Data mining — Easy Mining optional parameters for the PredictColumn procedure

In addition to the basic parameters for the PredictColumn procedure, you can specify optional parameters. Optional parameters modify the default settings of the PredictColumn procedure. For example, you can use an optional parameter to specify a subset of columns for the input table to the PredictColumn procedure.

The required quality of a prediction model depends on the application for which you want to use it. Being significantly better than random guessing might be a good result if you are using a prediction model. For example, if you want to predict cross-selling opportunities, you want to be sure that your prediction model has a reasonable quality of predicting what products a customer might buy together.

In other application areas, a very high prediction quality is mandatory, for example, if you want to use a reliable model to predict diseases from symptoms.

Removing fields from the input table

At times you might want to remove fields from the input table if there are causal relationships that are affecting the prediction quality of your model. This section describes a scenario on when you want to remove fields from your input table.

You might think that the prediction quality always should be as good as possible. In general, this is true. However, sometimes the result might be too good. The reason for a result that is too good can be that there are causal dependencies between the target field and some input fields.

For example, possessing a bank card leads to an increasing amount of debit transactions. Therefore, a high number of debit transactions seems to be a good indicator for possessing a bank card. However, the causal relationship is just the inverse. The possession of a bank card implies a higher amount of debit transactions. It does not imply that a high number of debit transactions entails having a bank card.

There are more reasons for having a high amount of debit transactions.

You should always examine the tests near the root node of the classification tree. You should check whether there are columns that have causal relationships. Whenever you identify columns with causal relationships, you must remove them from the input fields.

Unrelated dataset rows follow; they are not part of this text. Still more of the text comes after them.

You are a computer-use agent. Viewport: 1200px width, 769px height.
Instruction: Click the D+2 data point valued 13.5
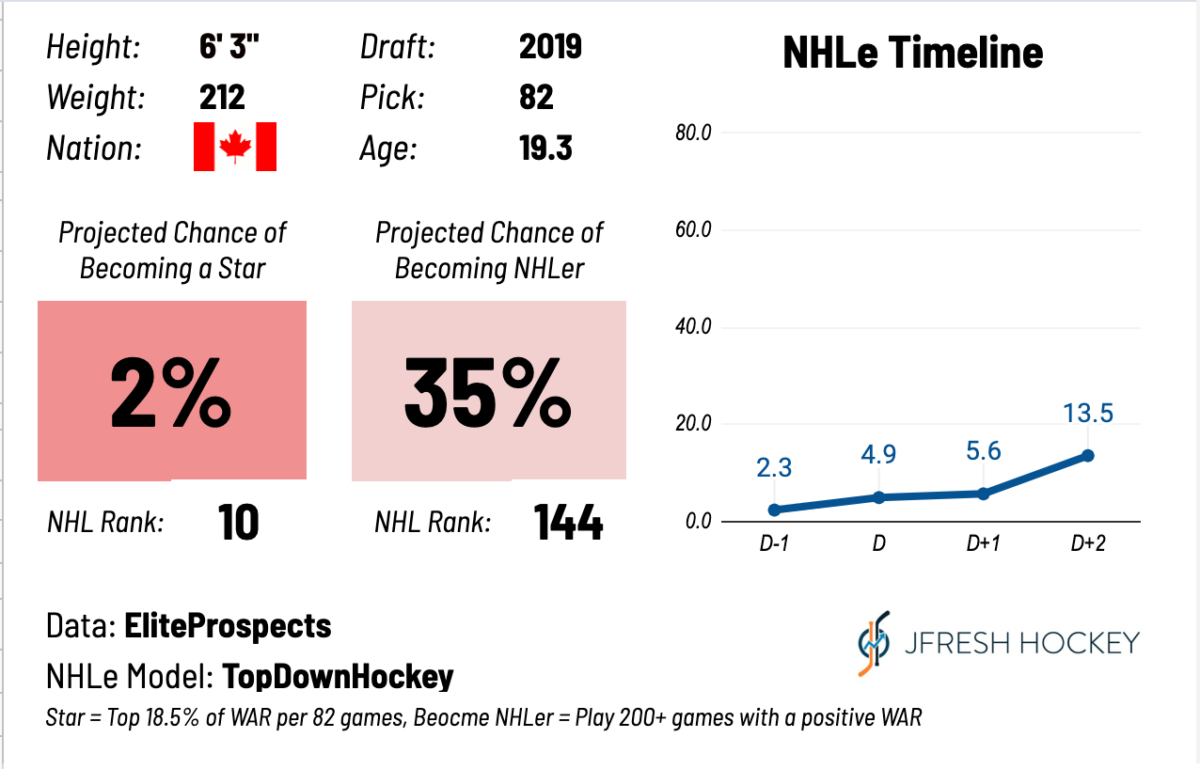pyautogui.click(x=1088, y=455)
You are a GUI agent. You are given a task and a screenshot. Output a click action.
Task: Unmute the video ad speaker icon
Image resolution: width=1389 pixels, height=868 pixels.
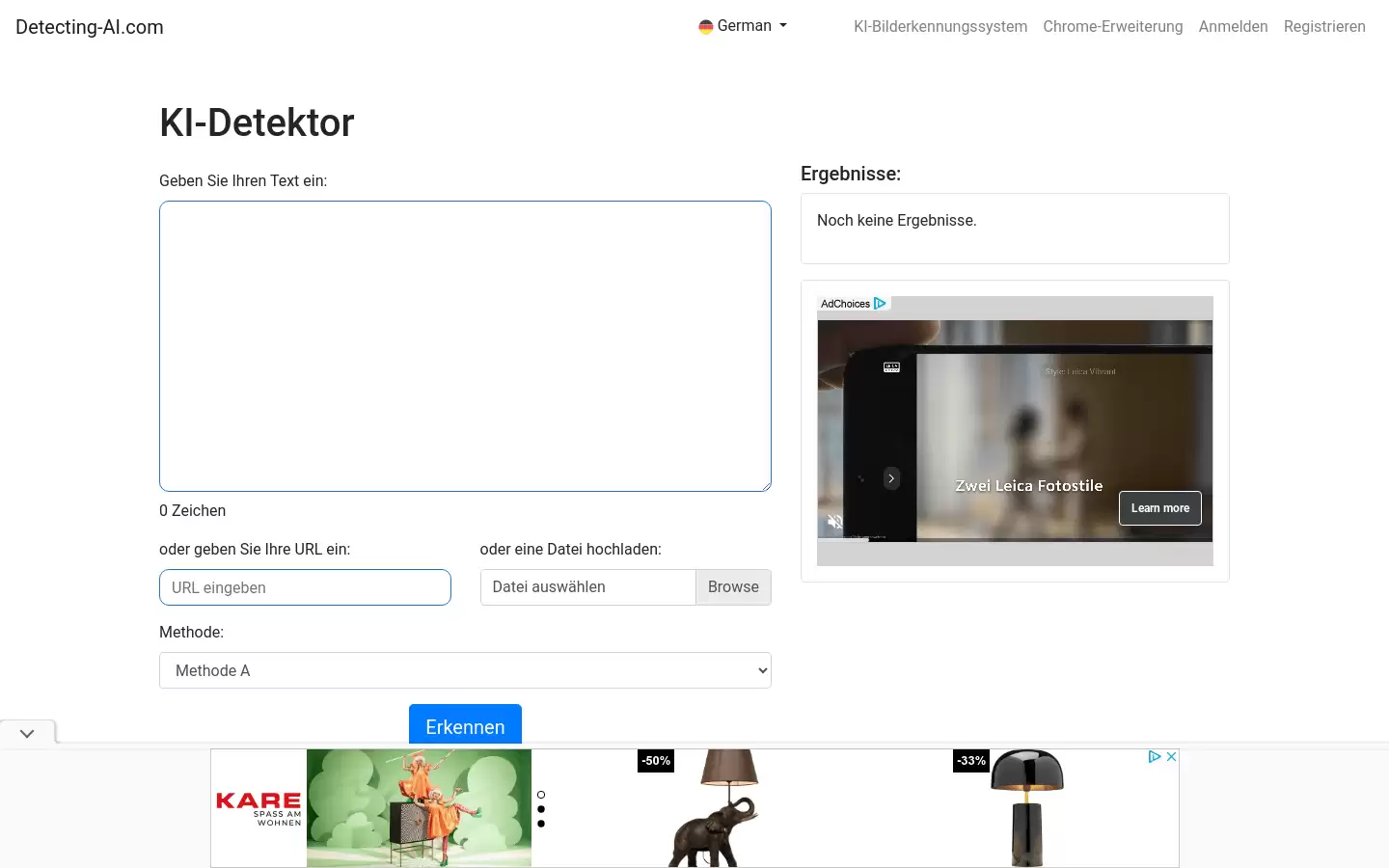(x=835, y=521)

You might want to remove one or more fields from the input table because you do not want to use all fields to compute the model. To remove one field, you can use the DM_remDataSpecFld option. For example, to remove the column NBR_YEARS_CLI from the input table, you can use the following optional parameter string:

'DM_remDataSpecFld(''NBR_YEARS_CLI'')'

To remove more fields from the input table, you can use several DM_remDataSpecFld options in an Easy Mining procedure, or you can create a view that contains only the columns that you want to use. Use this view as input for the Easy Mining procedure.

Setting the depth of a classification tree

You can set more parameters of the Tree Classification mining function by using optional parameter strings. For example, if the target field is categorical, you might want to set the maximum tree depth.

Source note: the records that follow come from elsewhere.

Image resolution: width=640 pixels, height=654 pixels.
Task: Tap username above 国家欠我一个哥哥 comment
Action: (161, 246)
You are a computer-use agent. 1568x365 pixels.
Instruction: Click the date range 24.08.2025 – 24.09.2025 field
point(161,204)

Intelligent Miner® uses the Tree Classification mining function to predict the values of a categorical column. Classification trees can get very complex. You can limit the tree depth of classification trees by using the DM_setTreeClasPar option. For example, to set the tree depth to 5, the DM_setTreeClasPar option looks like this:

DM_setTreeClasPar('MaxDth', 5)

Example command with optional parameters

To determine the characteristics of bank card holders and non-bank card holders, you can use the PredictColumn procedure.

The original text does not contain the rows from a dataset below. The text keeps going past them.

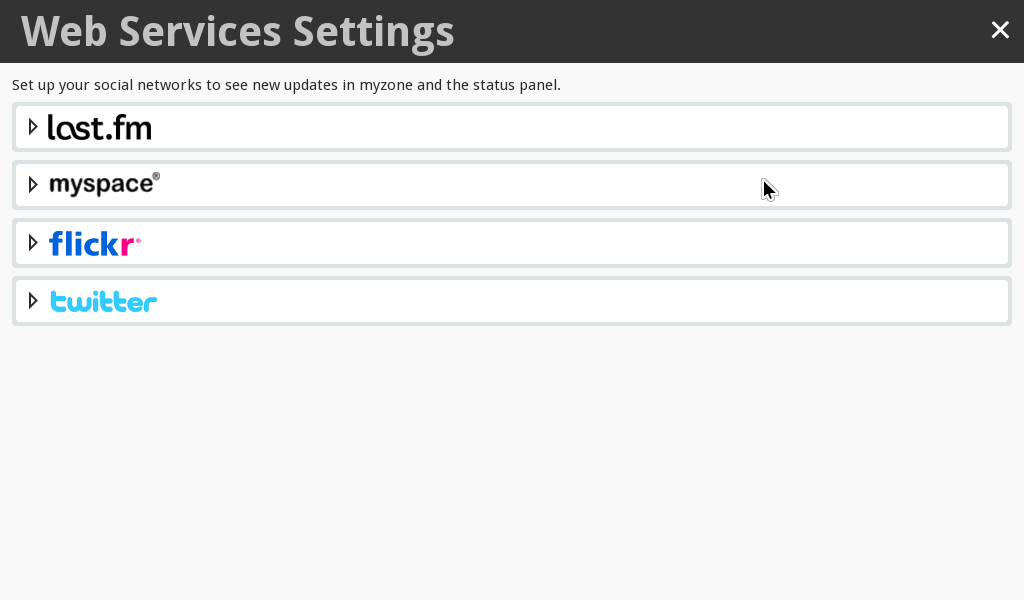Close the Web Services Settings window

(x=1000, y=30)
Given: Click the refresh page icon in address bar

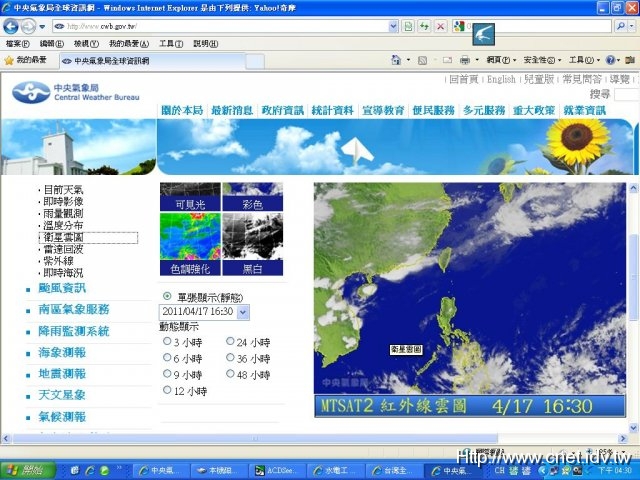Looking at the screenshot, I should click(x=424, y=25).
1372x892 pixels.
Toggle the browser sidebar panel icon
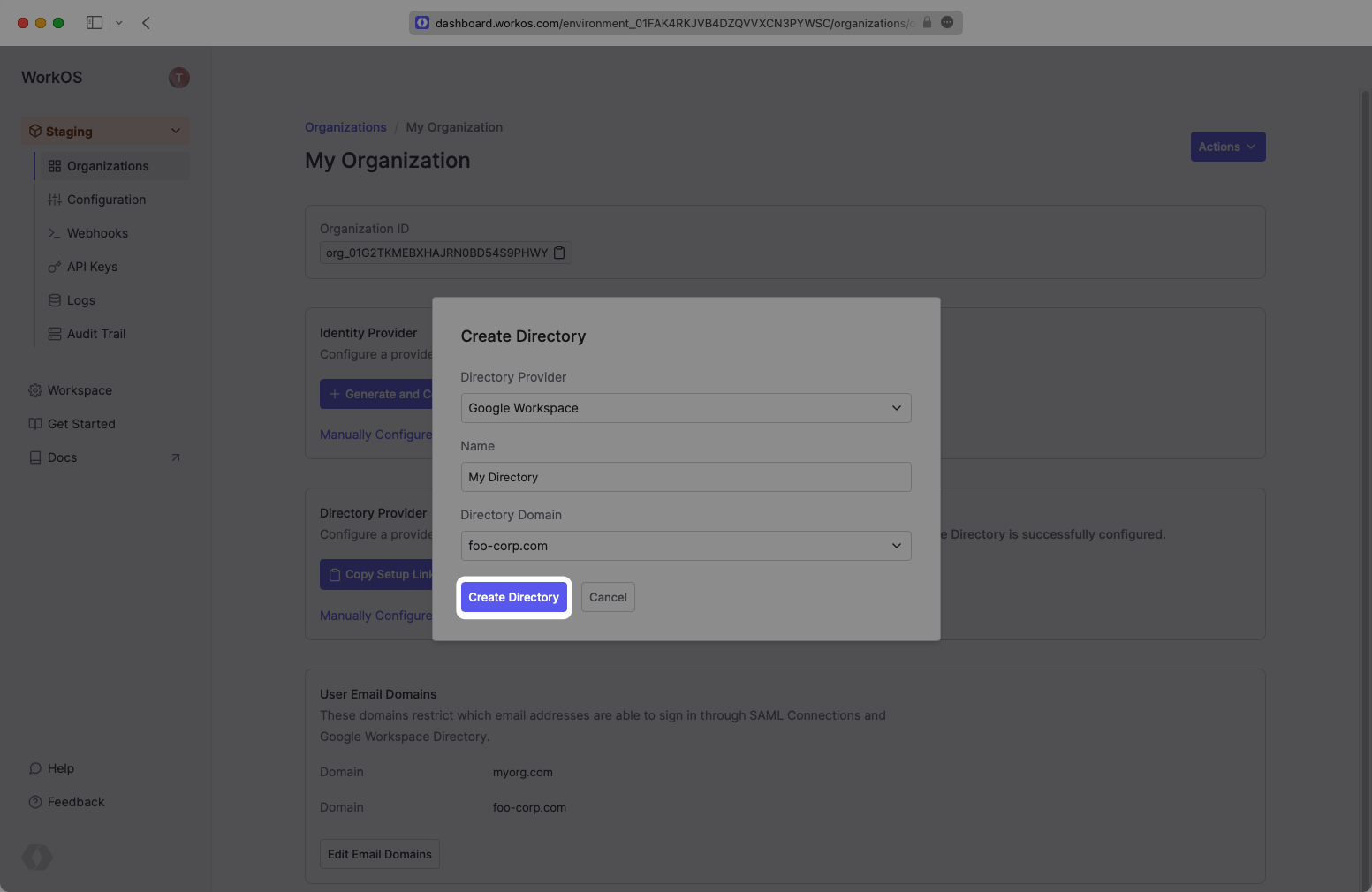(95, 23)
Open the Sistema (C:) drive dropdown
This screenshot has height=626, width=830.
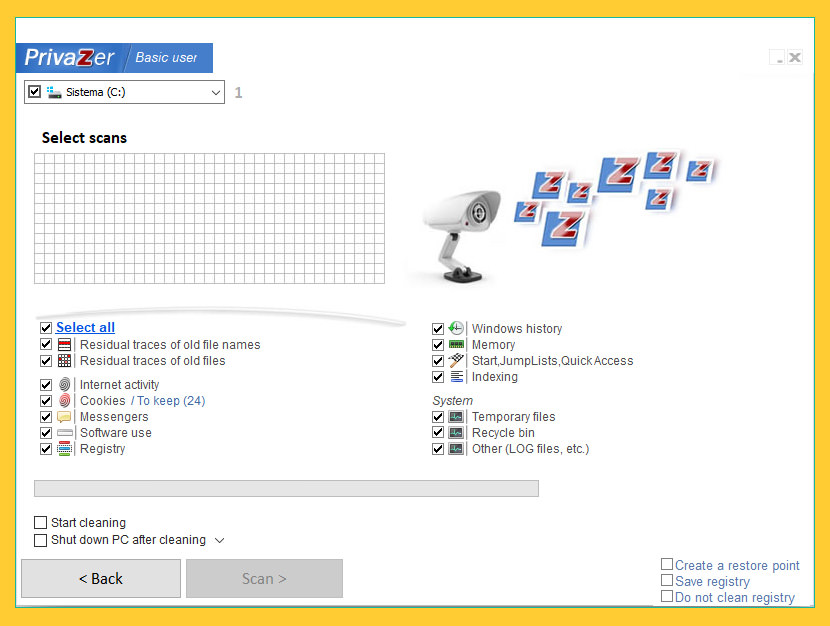pos(215,92)
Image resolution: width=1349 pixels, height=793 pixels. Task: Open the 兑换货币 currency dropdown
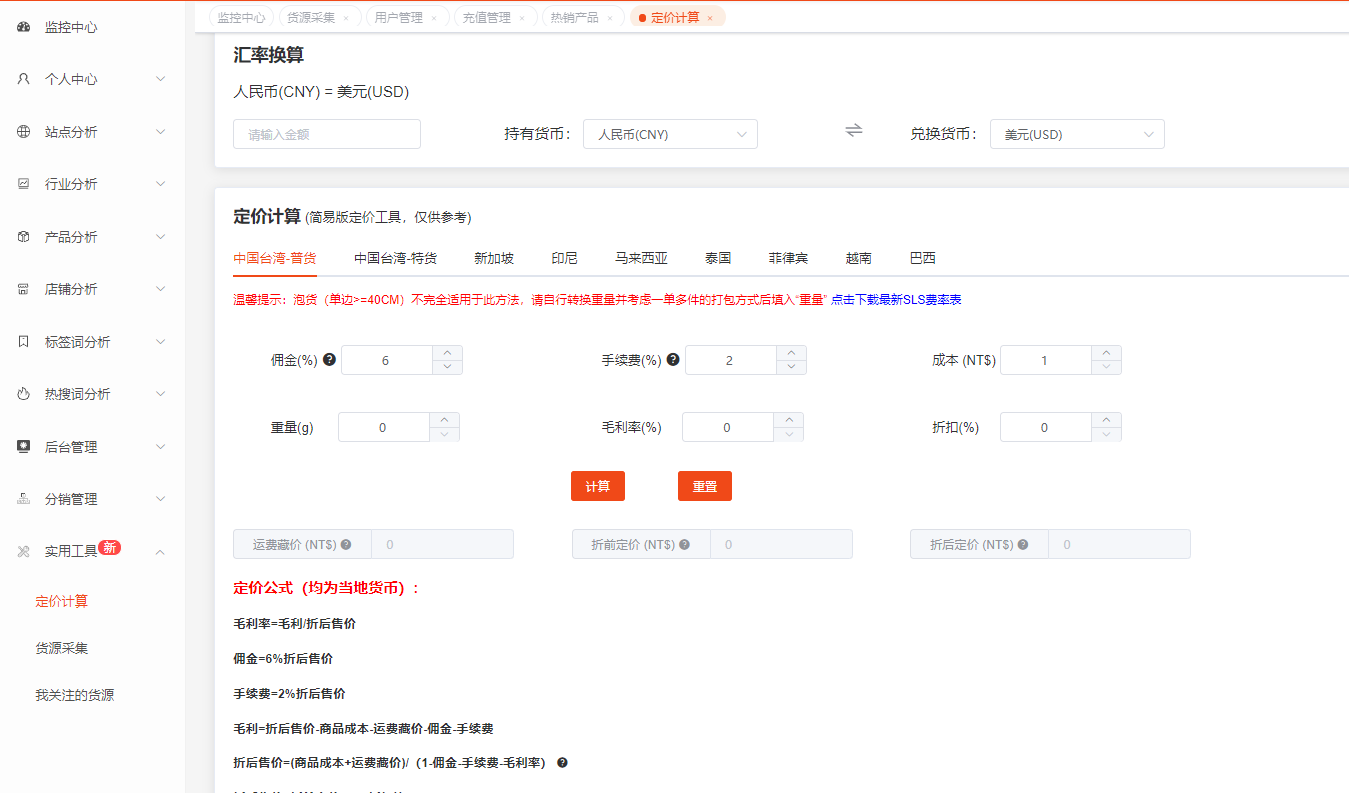[1076, 133]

Use the following command to run the Easy Mining procedure:

db2 "call IDMMX.PredictColumn('BANK.BANKCARD_PRED', 
                              'BANK.BANKCUSTOMERS',
                              'BANKCARD'
                              'DM_setTreeClasPar(''MaxDth'', 5)')"

Where:

BANK.BANKCARD_PRED: is the name of the result view to be generated
BANK.BANKCUSTOMERS: is the name of the input table
BANKCARD: is the name of the target column

For a listing of optional parameter strings, see Optional parameter strings.